EXERCISE:
I would like the line with "Screen dimensions: 577x362" and every line after it, down to the end of the entries below, output exactly and without pictures.

INFORMATION GIVEN:
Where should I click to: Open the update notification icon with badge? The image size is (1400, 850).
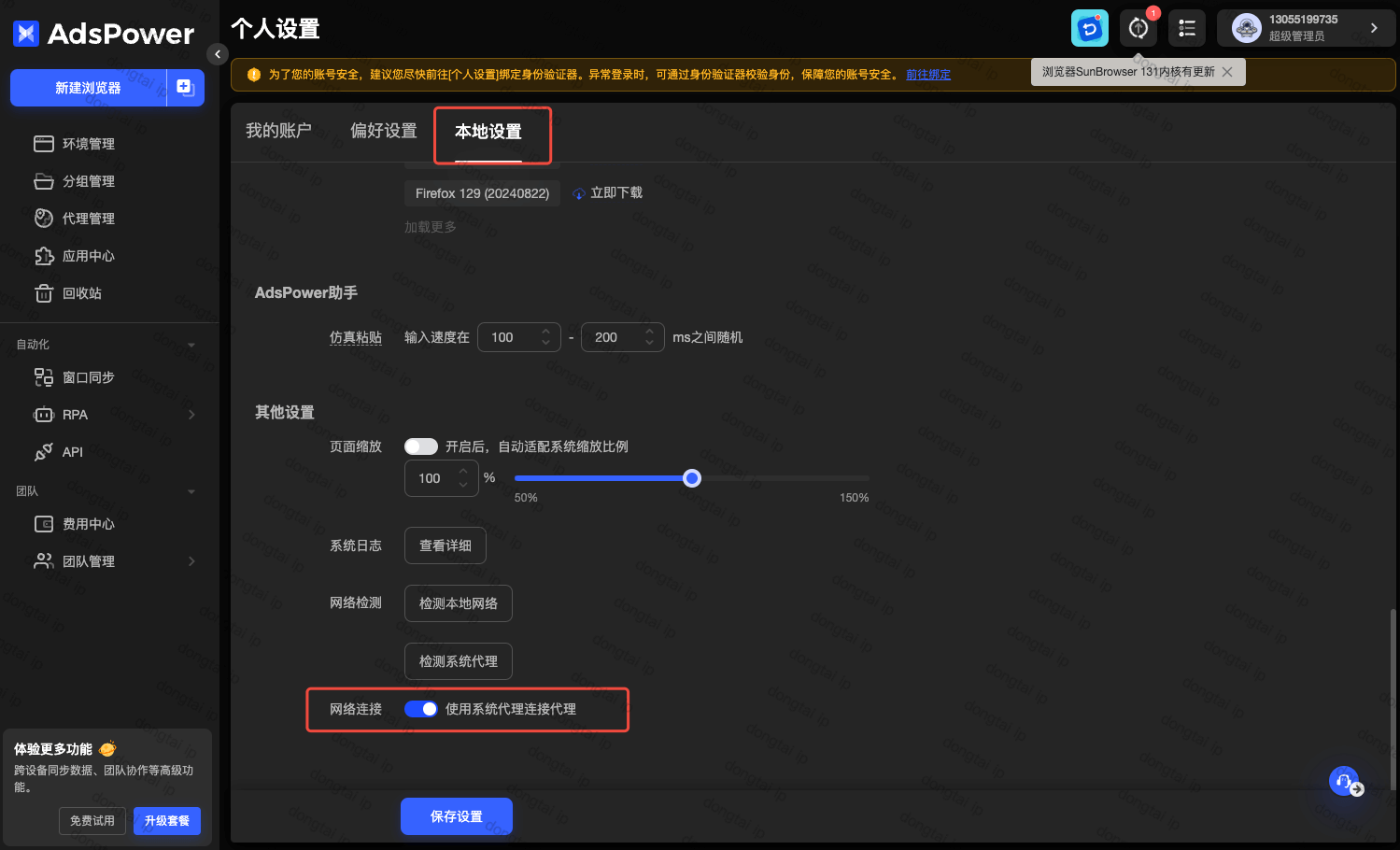tap(1138, 28)
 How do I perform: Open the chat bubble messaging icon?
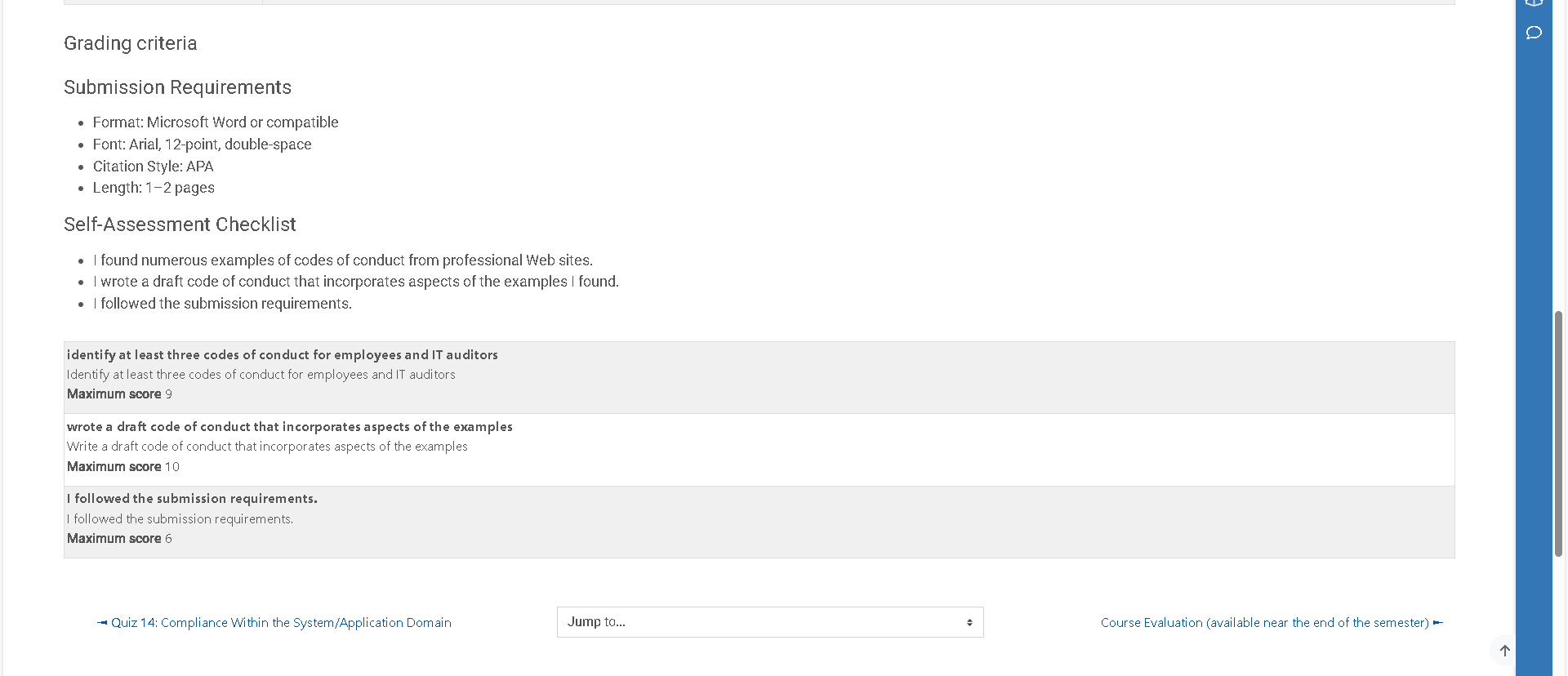(1534, 33)
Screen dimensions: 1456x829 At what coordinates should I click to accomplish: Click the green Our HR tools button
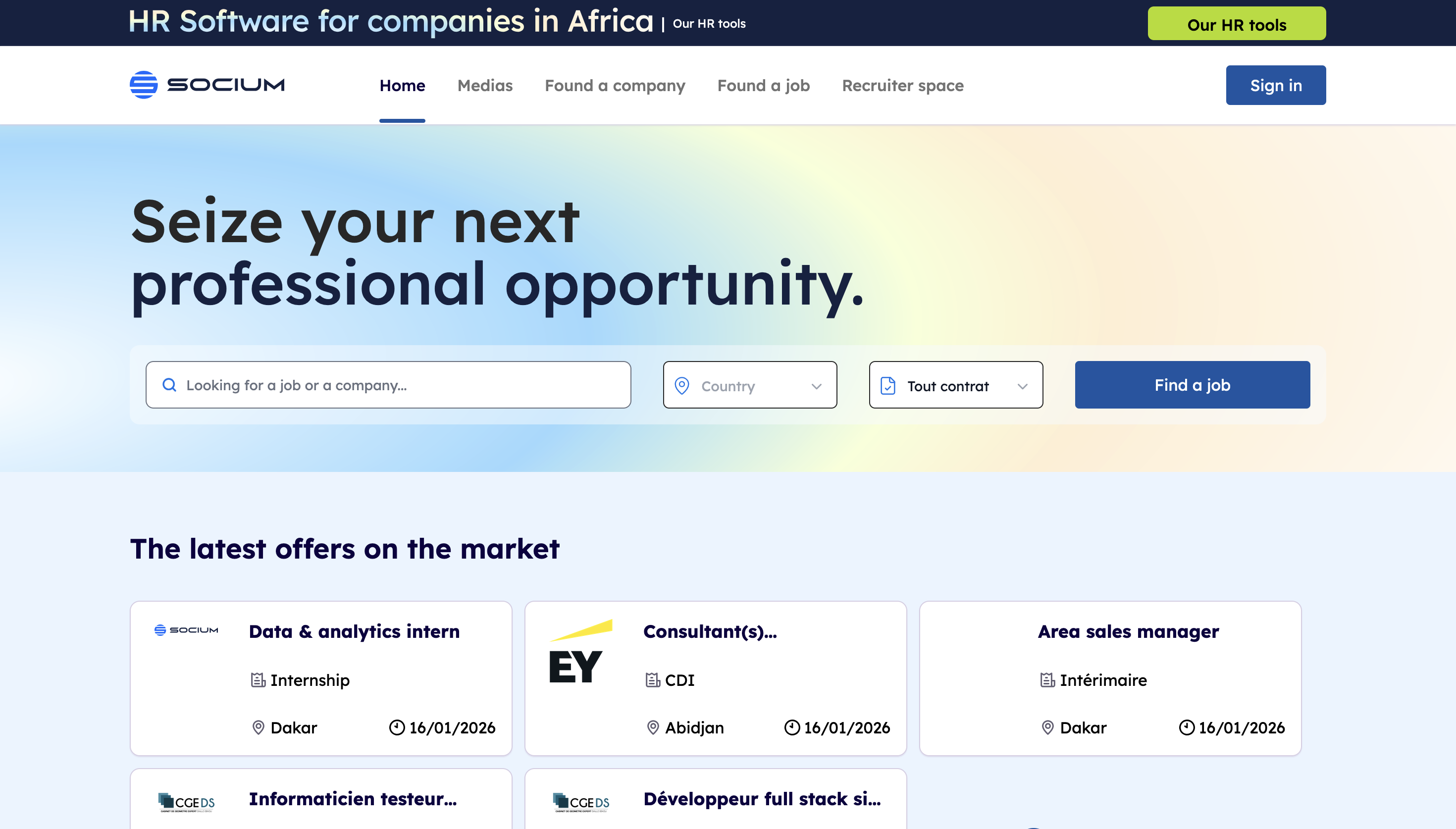coord(1236,24)
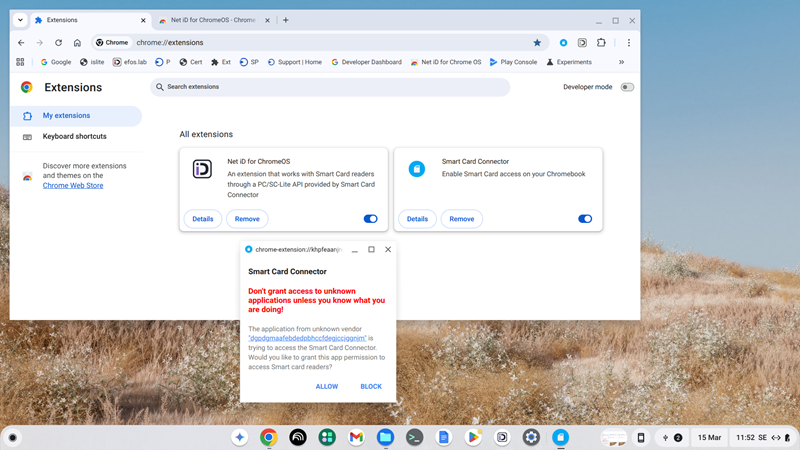
Task: Click ALLOW in Smart Card Connector dialog
Action: pos(327,386)
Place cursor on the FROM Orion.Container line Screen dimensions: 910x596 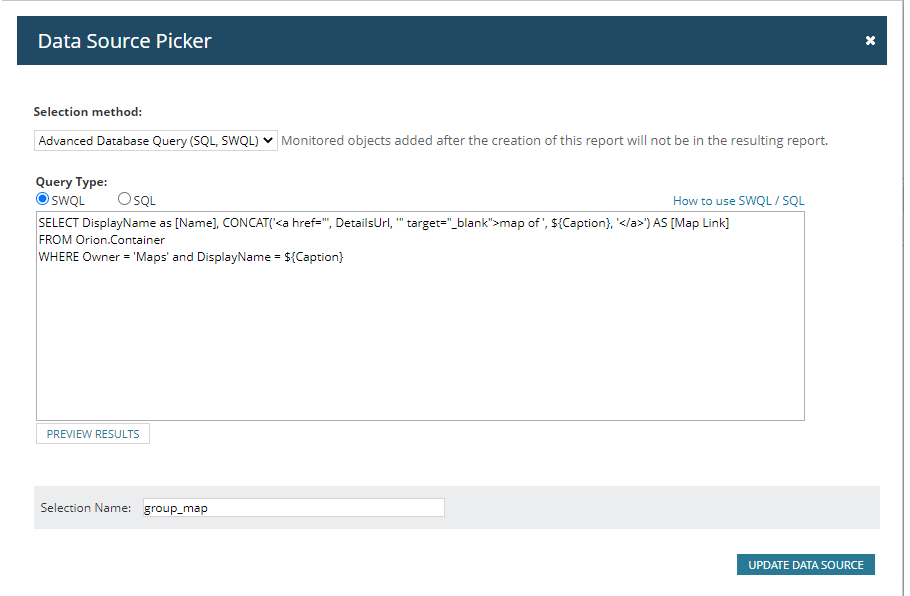point(102,240)
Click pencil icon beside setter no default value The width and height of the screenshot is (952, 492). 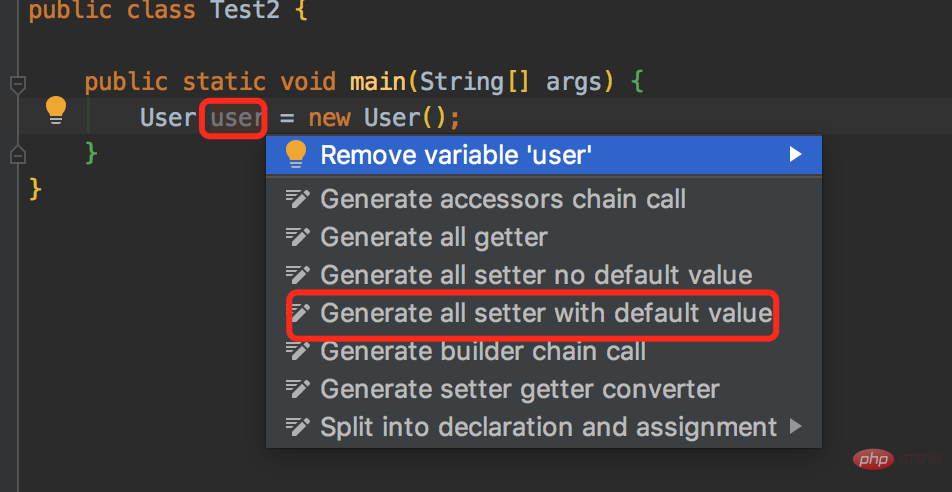297,275
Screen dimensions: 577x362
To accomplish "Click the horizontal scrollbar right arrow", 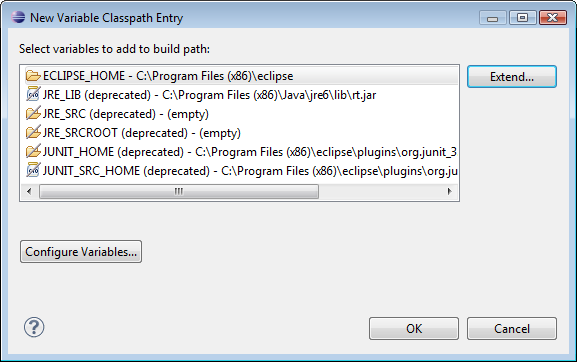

ANSWER:
Screen dimensions: 577x362
To accomplish "Click the horizontal scrollbar right arrow", 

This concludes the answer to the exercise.